EXERCISE GOAL :: A single number is the answer: the count of lines below that contain "heading".

Extracted records
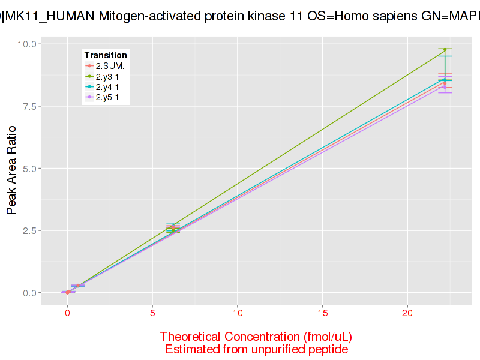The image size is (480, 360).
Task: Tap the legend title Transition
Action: pyautogui.click(x=106, y=55)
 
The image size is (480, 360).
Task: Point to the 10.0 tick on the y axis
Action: pyautogui.click(x=28, y=44)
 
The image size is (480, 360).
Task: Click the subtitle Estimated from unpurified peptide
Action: pyautogui.click(x=256, y=349)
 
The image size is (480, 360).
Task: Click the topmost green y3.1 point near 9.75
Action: pyautogui.click(x=445, y=50)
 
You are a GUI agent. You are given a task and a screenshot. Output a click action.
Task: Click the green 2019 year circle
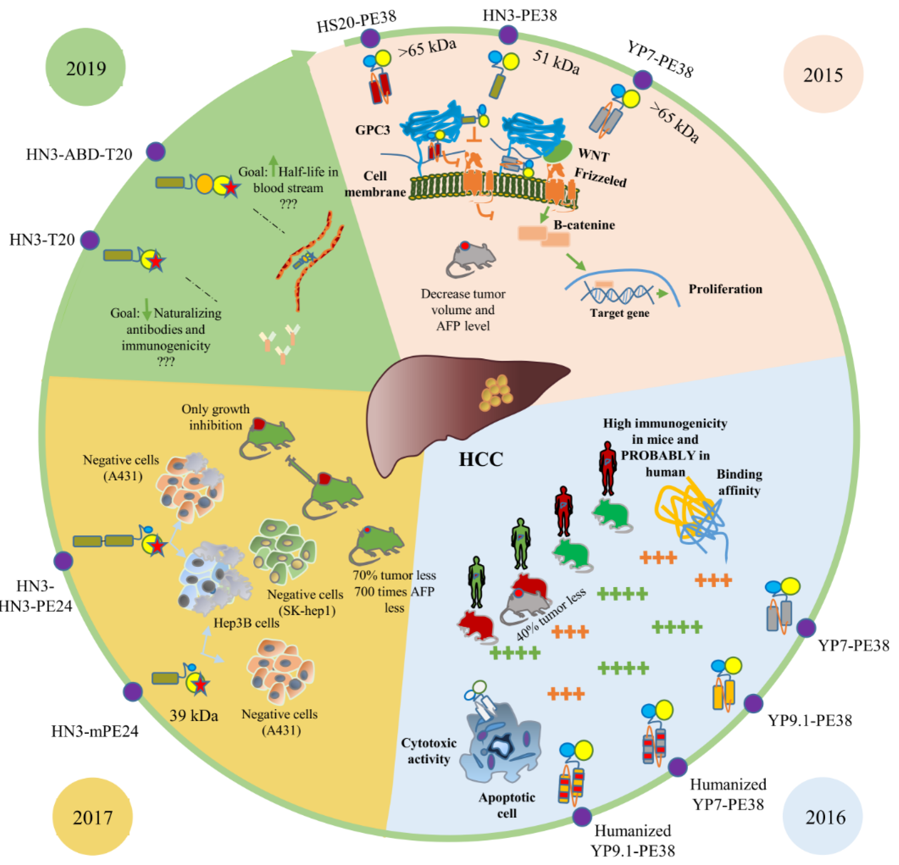pyautogui.click(x=86, y=67)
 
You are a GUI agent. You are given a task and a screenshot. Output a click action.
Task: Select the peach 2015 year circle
pyautogui.click(x=823, y=74)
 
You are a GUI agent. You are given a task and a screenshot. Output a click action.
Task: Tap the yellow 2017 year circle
pyautogui.click(x=92, y=817)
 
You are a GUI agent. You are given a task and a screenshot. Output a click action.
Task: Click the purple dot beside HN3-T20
pyautogui.click(x=90, y=240)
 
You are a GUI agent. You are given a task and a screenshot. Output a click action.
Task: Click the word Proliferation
pyautogui.click(x=725, y=289)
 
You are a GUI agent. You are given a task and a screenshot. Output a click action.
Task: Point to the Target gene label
pyautogui.click(x=619, y=313)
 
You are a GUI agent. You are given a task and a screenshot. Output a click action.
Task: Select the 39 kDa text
pyautogui.click(x=193, y=715)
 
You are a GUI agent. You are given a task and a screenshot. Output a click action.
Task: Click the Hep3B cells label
pyautogui.click(x=246, y=623)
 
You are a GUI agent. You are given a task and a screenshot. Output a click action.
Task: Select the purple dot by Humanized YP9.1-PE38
pyautogui.click(x=582, y=816)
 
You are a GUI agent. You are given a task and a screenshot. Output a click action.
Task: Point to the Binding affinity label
pyautogui.click(x=739, y=482)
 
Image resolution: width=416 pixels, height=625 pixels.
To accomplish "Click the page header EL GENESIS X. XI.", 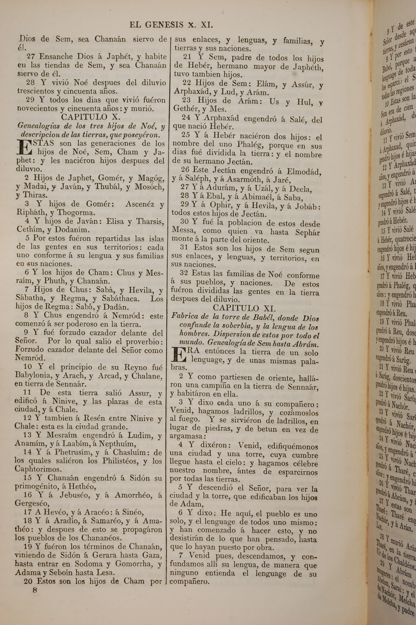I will (x=171, y=25).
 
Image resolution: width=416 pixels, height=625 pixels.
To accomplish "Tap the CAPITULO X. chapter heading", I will (x=91, y=117).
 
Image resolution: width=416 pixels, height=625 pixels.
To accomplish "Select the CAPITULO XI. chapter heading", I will (x=244, y=308).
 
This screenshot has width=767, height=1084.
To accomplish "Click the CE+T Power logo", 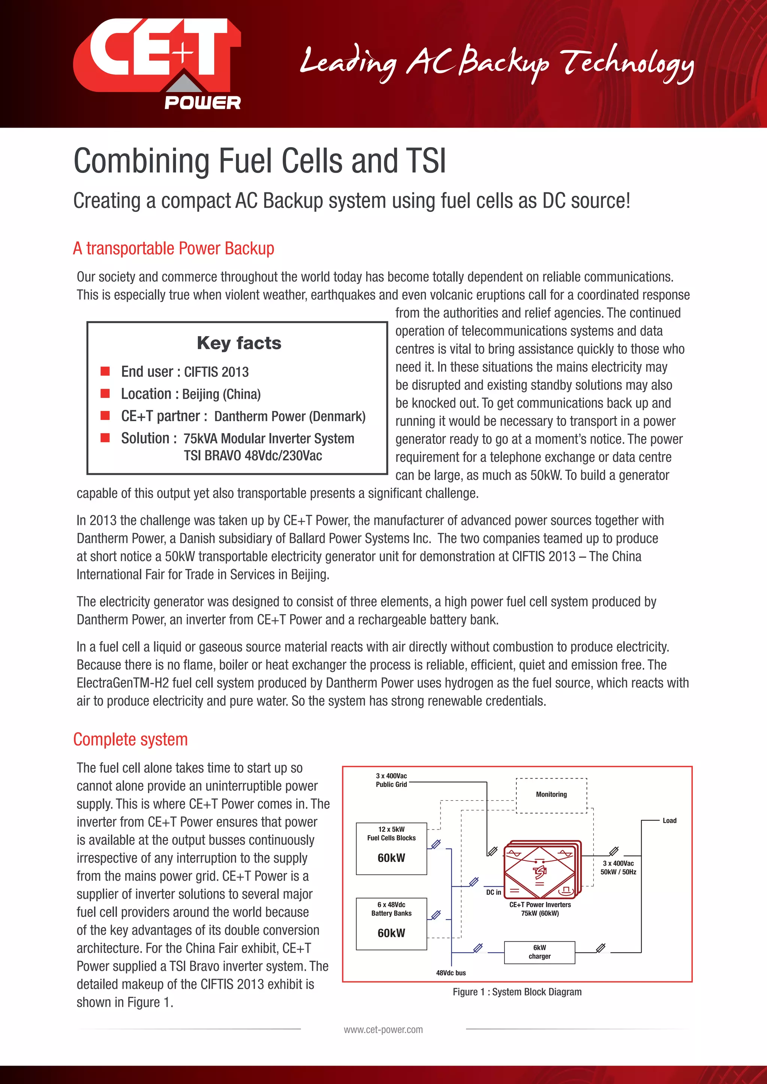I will pyautogui.click(x=157, y=64).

ANSWER SECTION :: 2